**Try it:**
Transcribe the passage below on Dr. Sakena Yacoobi's work for Afghan women from "Once in the" up to and including "learning center there.", keeping every word and punctuation mark unchanged.

[Document passage — start]

Basic Rights Stories
Empowering the Women of Afghanistan
Afghanistan
Dr. Sakena Yacoobi takes advantage of a teachable moment with a student at a Women's Learning Center in Afghanistan.
William Vazquez; Maternal Health Initiative via Abbott FundDuring the Taliban’s oppressive regime—one in which women were treated as property and denied the right to receive an education—young girls and teachers quietly and carefully congregated in about 80 underground schools throughout Afghanistan.
Behind this daring educational counterinsurgency in the late ’90s was Dr. Sakena Yacoobi, a long-time advocate for empowering Afghan women, and a hero around the world to those who cheer on her efforts to liberate a population suffering from years of war and high rates of illiteracy.
Education the Great Liberator
As founder and executive director of the Afghan Institute of Learning (AIL), Sakena has helped run 150 Women’s Learning Centers in eight provinces of Afghanistan. She works closely with community leaders in villages who share in the effort needed to establish and maintain the centers. Her organization employs nearly 500 Afghans, and it is considered a model example of how to lift up the country by empowering its women.
Sakena was born in Herat, Afghanistan, before she came to the United States at age 16. As a child, she watched her mother lose 11 of her 16 children during or soon after pregnancy. The experience impacted the arc of her life. “As a little girl when I grew up in Afghanistan I saw women suffering,” Sakena said. “Women were abused, women were violated and as a result I always wanted to work with women and children, and that is one thing that is really pushing me.”
Once in the United States, Sakena devoured her educational opportunities. She received a Ph.D. in public health and became a professor teaching math, biology and psychology. But she set aside her successful career to address the deteriorating situation in her home country. Her initial efforts focused on helping Afghan refugees in Pakistan, who had been displaced by the ongoing battle between Soviet invaders and the mujaheddin rebels. She worked with an NGO to educate 15,000 students in refugee camps in Peshawar, and set up her first learning center there.

[Document passage — finish]
[Source material — start]

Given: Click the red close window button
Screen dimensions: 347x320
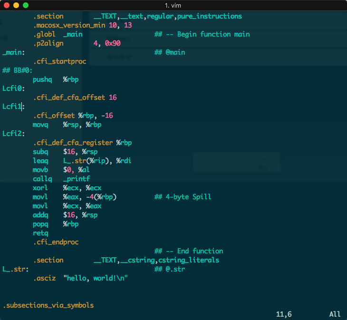Looking at the screenshot, I should click(7, 5).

[Source material — finish]

**Task result:**
Once in the United States, Sakena devoured her educational opportunities. She received a Ph.D. in public health and became a professor teaching math, biology and psychology. But she set aside her successful career to address the deteriorating situation in her home country. Her initial efforts focused on helping Afghan refugees in Pakistan, who had been displaced by the ongoing battle between Soviet invaders and the mujaheddin rebels. She worked with an NGO to educate 15,000 students in refugee camps in Peshawar, and set up her first learning center there.